▶ **TASK STATEMENT**: Retype, word for word, every line from the one holding "You are a GUI" through the one holding "This screenshot has width=1360, height=896." in the entries below, both included, and only those lines.

▶ **RECORDS TO USE**:
★ ★ ★ ★ ★ ★ ★
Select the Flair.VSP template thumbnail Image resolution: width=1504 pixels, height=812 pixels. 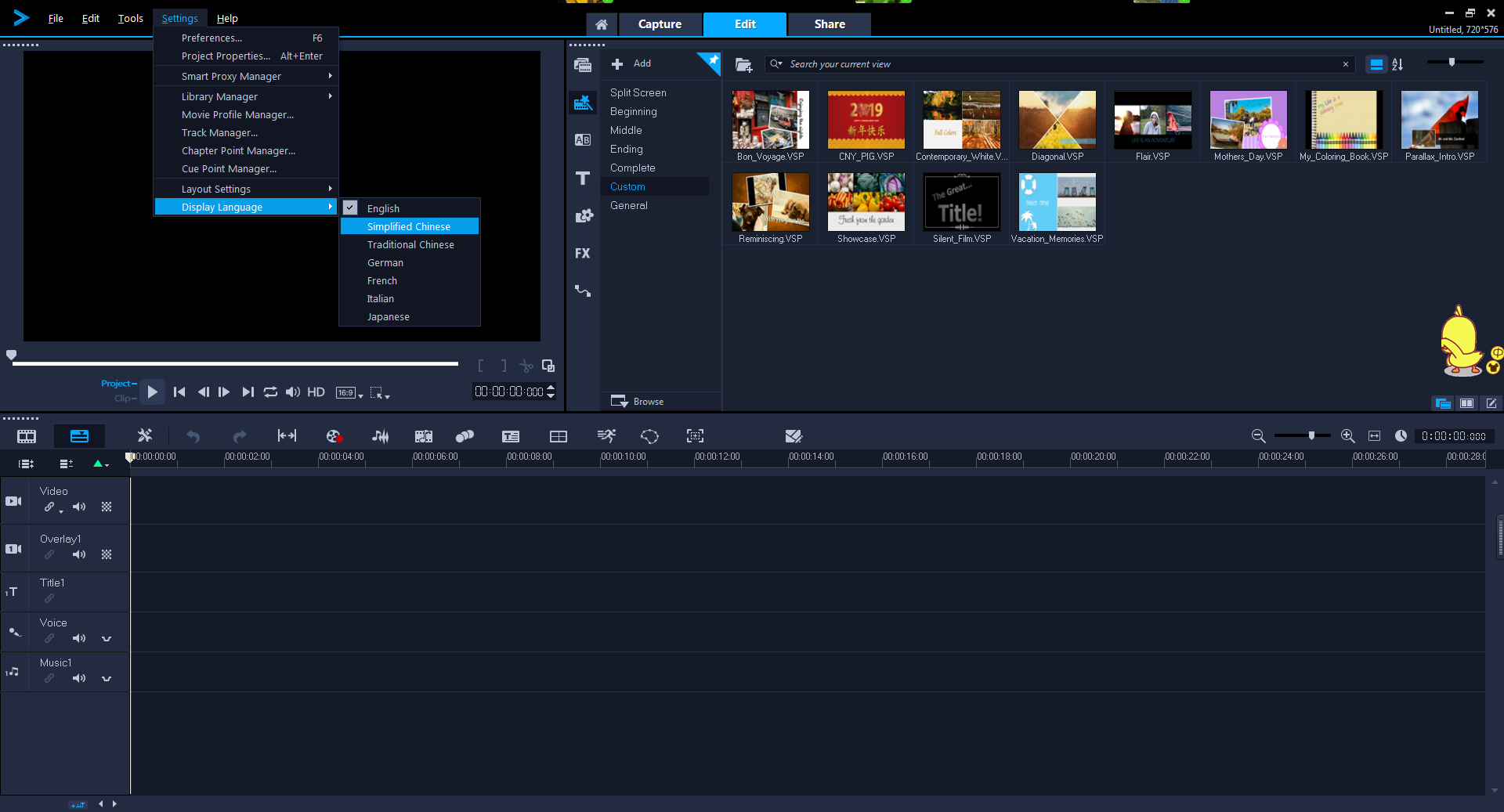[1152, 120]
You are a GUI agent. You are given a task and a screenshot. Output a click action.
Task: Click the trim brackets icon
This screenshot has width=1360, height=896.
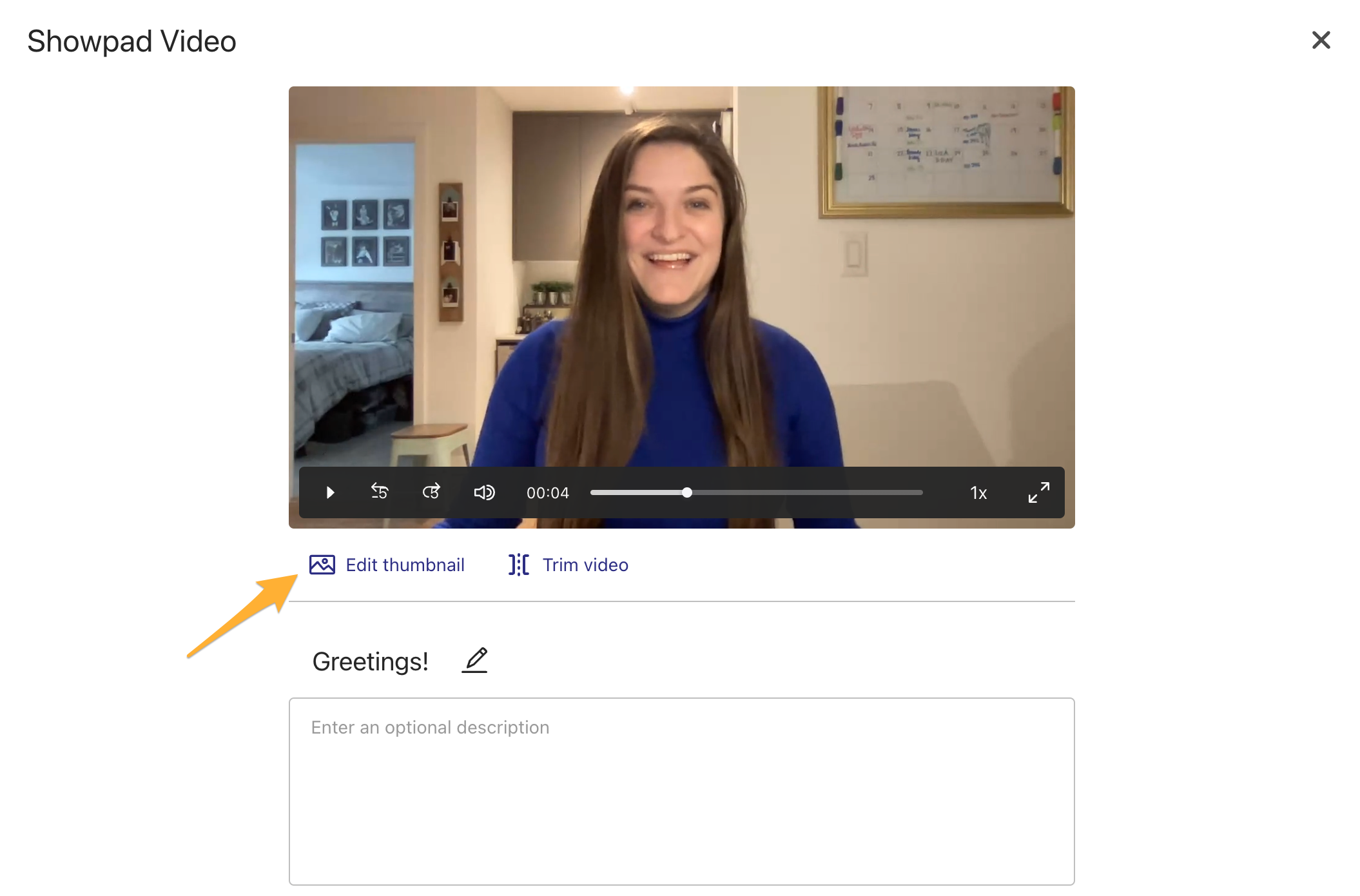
★ ★ ★ ★ ★ ★ ★
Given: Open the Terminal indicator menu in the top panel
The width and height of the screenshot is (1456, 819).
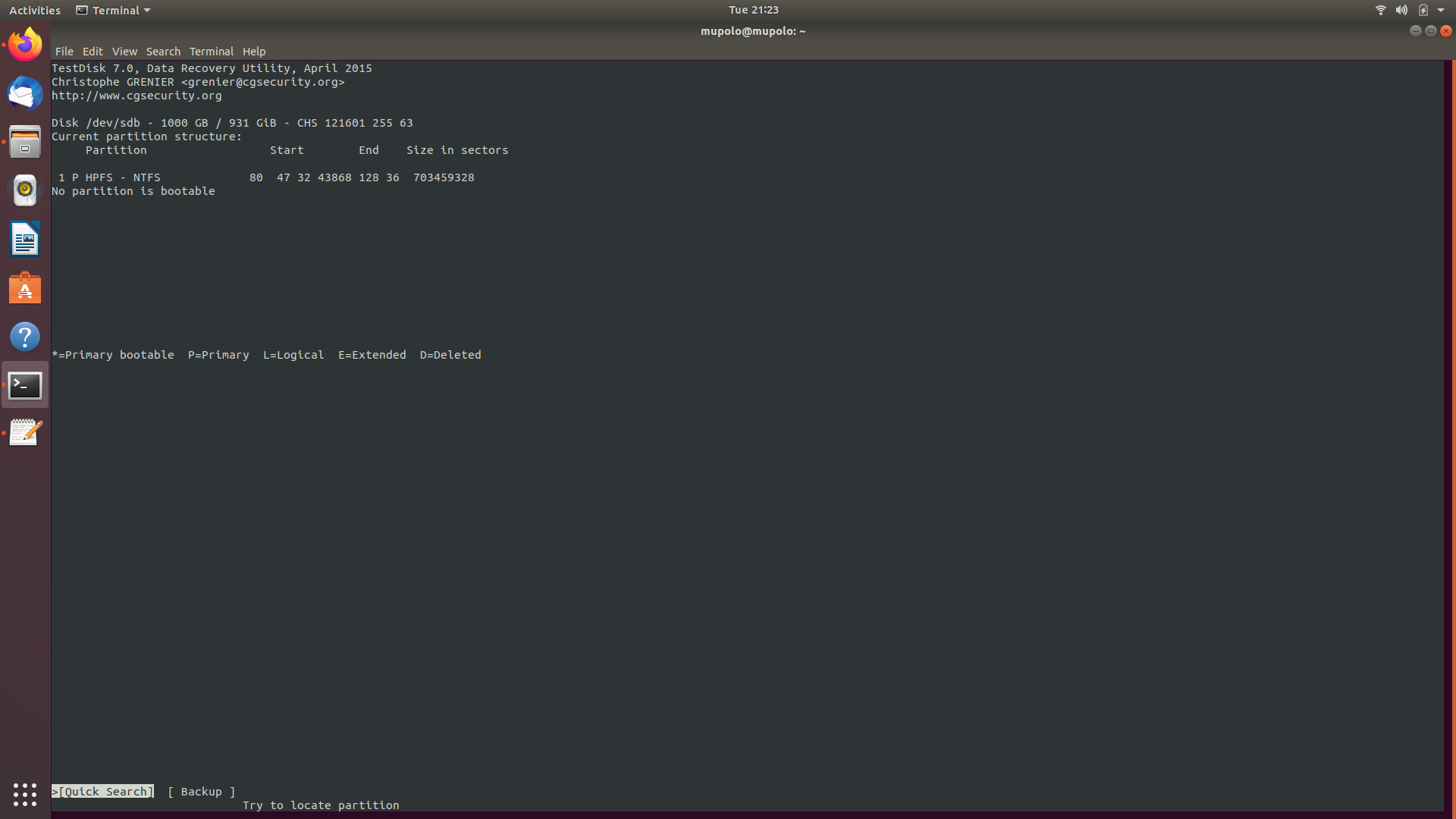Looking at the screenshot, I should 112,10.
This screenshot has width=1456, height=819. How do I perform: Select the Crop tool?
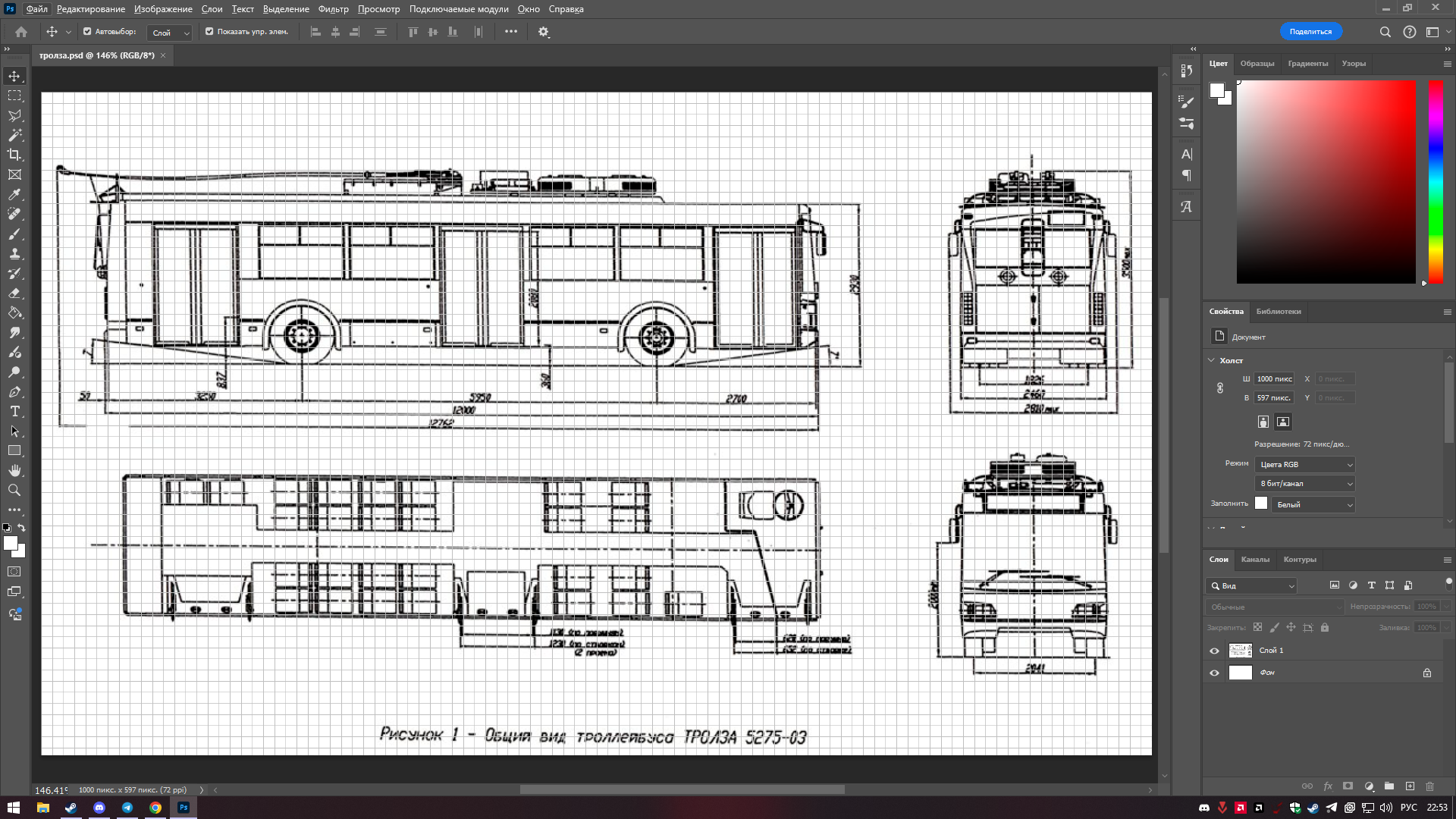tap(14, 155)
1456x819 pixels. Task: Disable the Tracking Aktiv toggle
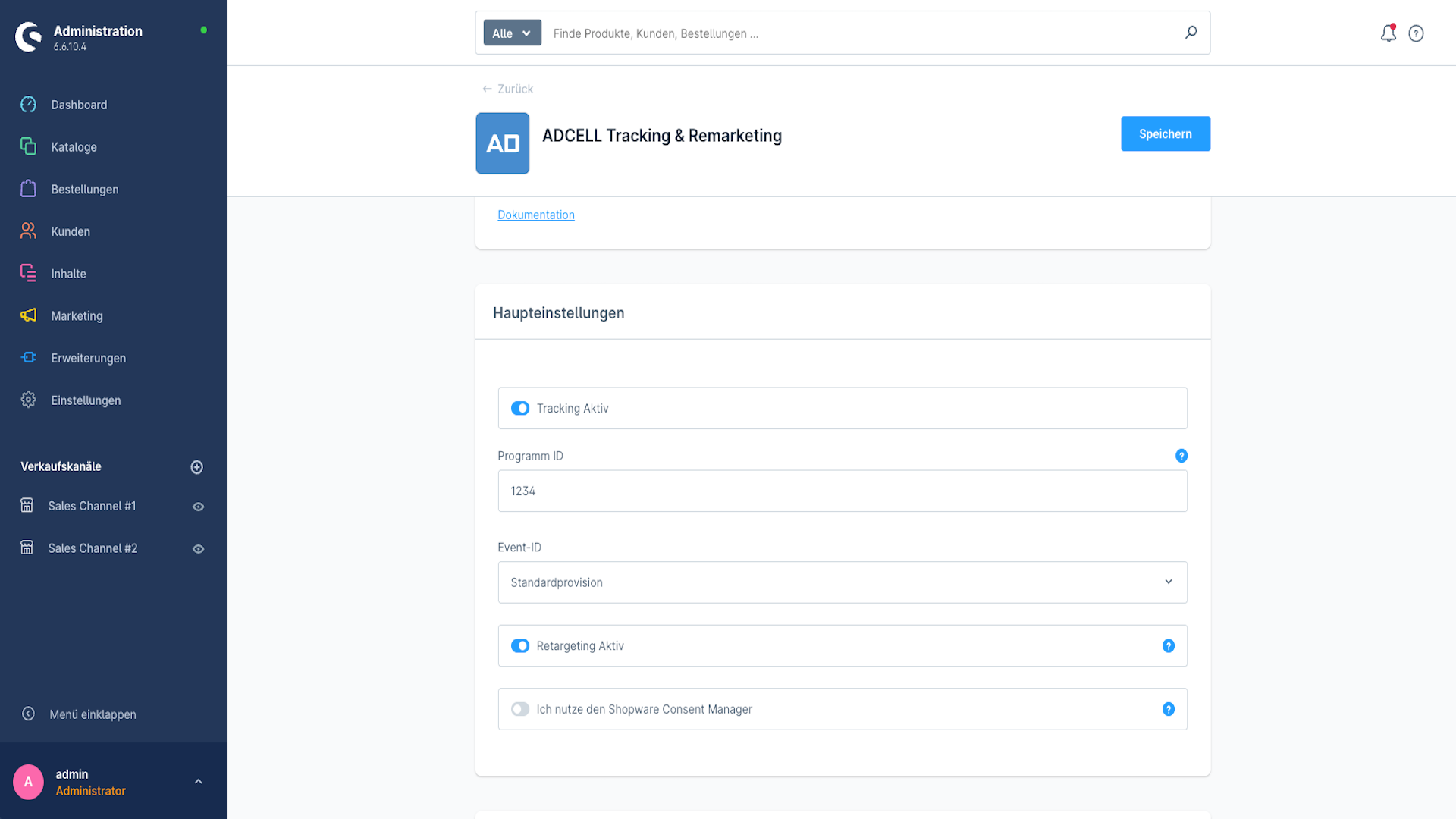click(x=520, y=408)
★ ★ ★ ★ ★ ★ ★
▶ **PROBLEM SOLUTION**:
You are a GUI agent. You are given a task and a screenshot. Output a click action.
Task: Click the trim brackets icon
This screenshot has width=1360, height=896.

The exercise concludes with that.